Tudo televisionado pela Rede Cosmos, com exclusividade. Algumas seleções eram marcadas pelo favoritismo: China, Cazaquistão e Qatar, além do Japão, é claro. Os lunáticos também batiam um bolão, só que demoravam para se acostumar à gravidade da Terra e nem sempre obtinham um bom resultado. A seleção da lua carregava um mistério. Foi revelado em 2050 que o homem jamais pisara no satélite. Tudo fora uma armação, jogada de marketing da época da guerra fria, em meados do século XX. Na época, muitas donas de casa não acreditaram na estória, e elas tinham razão.

Havia uma grande preocupação nessa copa de 2086: para que seleção Mick Jagger iria torcer. Sim, o velho Stone, já com seus 142 anos de idade, ao lado de seu tataraneto. Os estádios onde tocava a banda era colorido de branco - a prevalência de médicos e enfermeiros para dar assistência à plateia. A longevidade de vida esticou-se: agora se chegava facilmente aos 130. Aposentadoria? A partir dos 110 anos. Reformas na Previdência foram feitas; legislações, atualizadas.

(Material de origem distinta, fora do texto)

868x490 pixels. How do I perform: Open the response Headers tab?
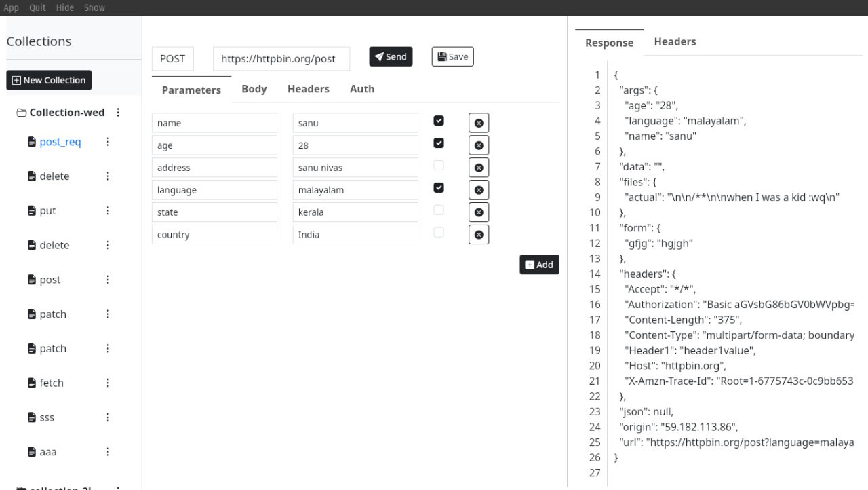(674, 42)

Mas, lá, na Rede Cosmos, dois comentaristas se destacavam: Ronaldo, o fenômeno, e Neymar, então conhecido como Vovô Tosse. A juventude achava que Neymar tinha problemas com a tuberculose, e não sabiam que "tosse" era uma variação de "tóiss", um verbete usado umas sete décadas antes, que ninguém nunca soube explicar, afinal, o que significava.

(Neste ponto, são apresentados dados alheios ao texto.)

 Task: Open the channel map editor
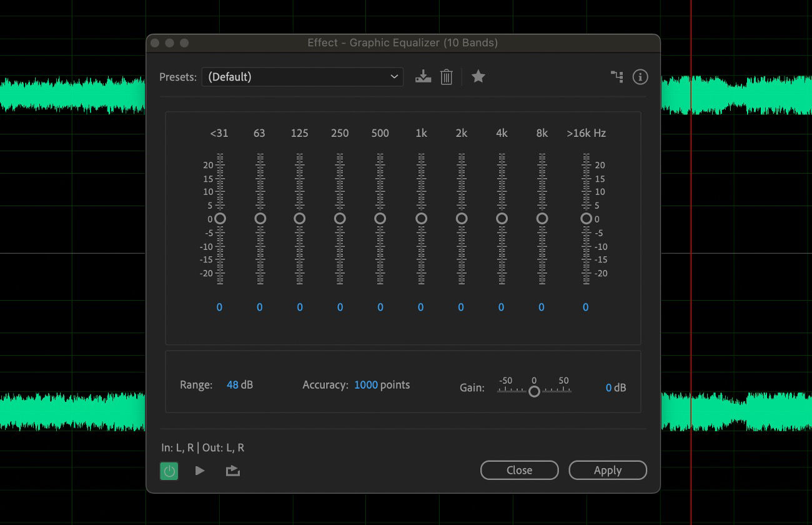pos(617,76)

Nos bastidores, Ronaldo instigava:

- E, aí, meu véio tosse? Vamos levar essa?
- É tosse! Quer dizer, é tóiss na fita... Quer dizer, deixa pra lá...

Ronaldo, amparado por uma enfermeira, continua a implicar:

- Conta aí, véio Neymar. Que estória foi aquela, em 2014? Joelhada na vértebra, o Zuñing, da Colômbia... Quase foi parar numa cadeira de rodas. Dias depois estava no treino, com mochila nas costas, acenando pra jornalistas? Aliás, eu vi você acenando já na maca, em campo, depois das joelhada com as mãos do colombiano...

- Ô, Ronaldo, você não esqueceu isso?
- Não. Às vezes, esqueço o meu nome - Reginaldo - mas, aquilo não esqueço.

Vovô Neymar se ajeita na sua cadeira. Uma moça de branco vem ajudá-lo. O velho Tosse não deixa passar:

- Fala sério, véio! E aquele 1998, contra a França? Faltava um jogo apenas para conquistar o mundial. E você dando aquele piti... Ninguém até hoje sabe o que aconteceu afinal. Dor de barriga? Síndrome do Pânico?

O velho Tosse dá sua risada de ironia, tossindo com a mão direita fechada sobre a boca. Ronaldo ri. Muitos acham que o codinome "Fenômeno" é por causa da idade avançada. E então explica a Neymar:

- Aquilo lá foi inexplicável. Entende? Não se explica.
- Entendo, entendo - responde o velho Tosse.